◆ Exercise prompt ◆
From the text on chemicals in fast-food packaging, copy out the stretch from "Researchers tested 400" through "to repel moisture." word for word.

◆ Text shown ◆
..............................

Most people are aware that fast-food has no redeeming qualities, but never give a second thought to the paper their burgers come wrapped in. But even fast-food packaging can make you sick, as pointed out by research published in Environmental Science & Technology Letters. This is yet another example of how fast-food wrappers contain dangerous chemicals – called fluorinated chemicals. 
Researchers tested 400 fast-food packages from various restaurants in the U.S. and found that more than a third of them contained poly- and perfluoroalkyl substances, or PFAS. These chemicals are everywhere – in non-stick pans, pizza boxes, cell phones, and even in backpacks. In fast-food wrappers, they are used as a coating to repel moisture.

..............................

◆ Excerpted records ◆

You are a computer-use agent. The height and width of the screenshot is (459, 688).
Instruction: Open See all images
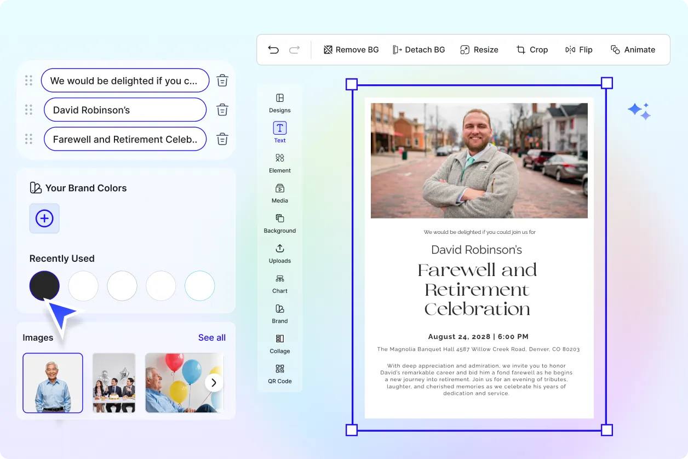pyautogui.click(x=211, y=337)
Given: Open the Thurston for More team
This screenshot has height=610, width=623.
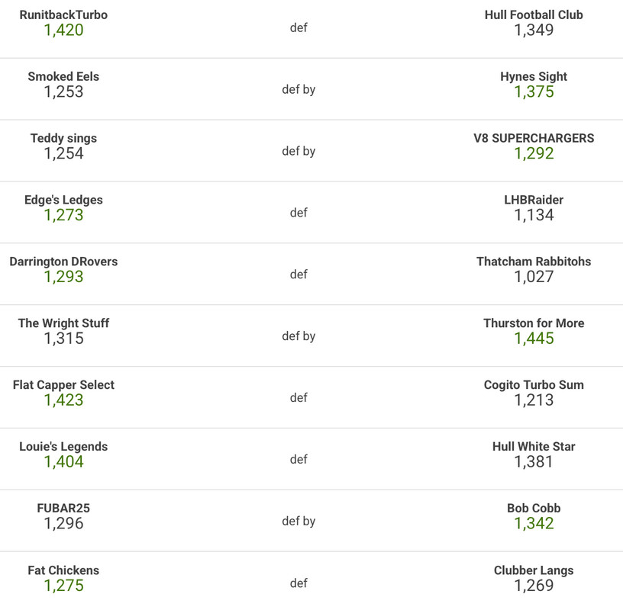Looking at the screenshot, I should [x=534, y=323].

..............................

◆ Solution for this task ◆
Researchers tested 400 fast-food packages from various restaurants in the U.S. and found that more than a third of them contained poly- and perfluoroalkyl substances, or PFAS. These chemicals are everywhere – in non-stick pans, pizza boxes, cell phones, and even in backpacks. In fast-food wrappers, they are used as a coating to repel moisture.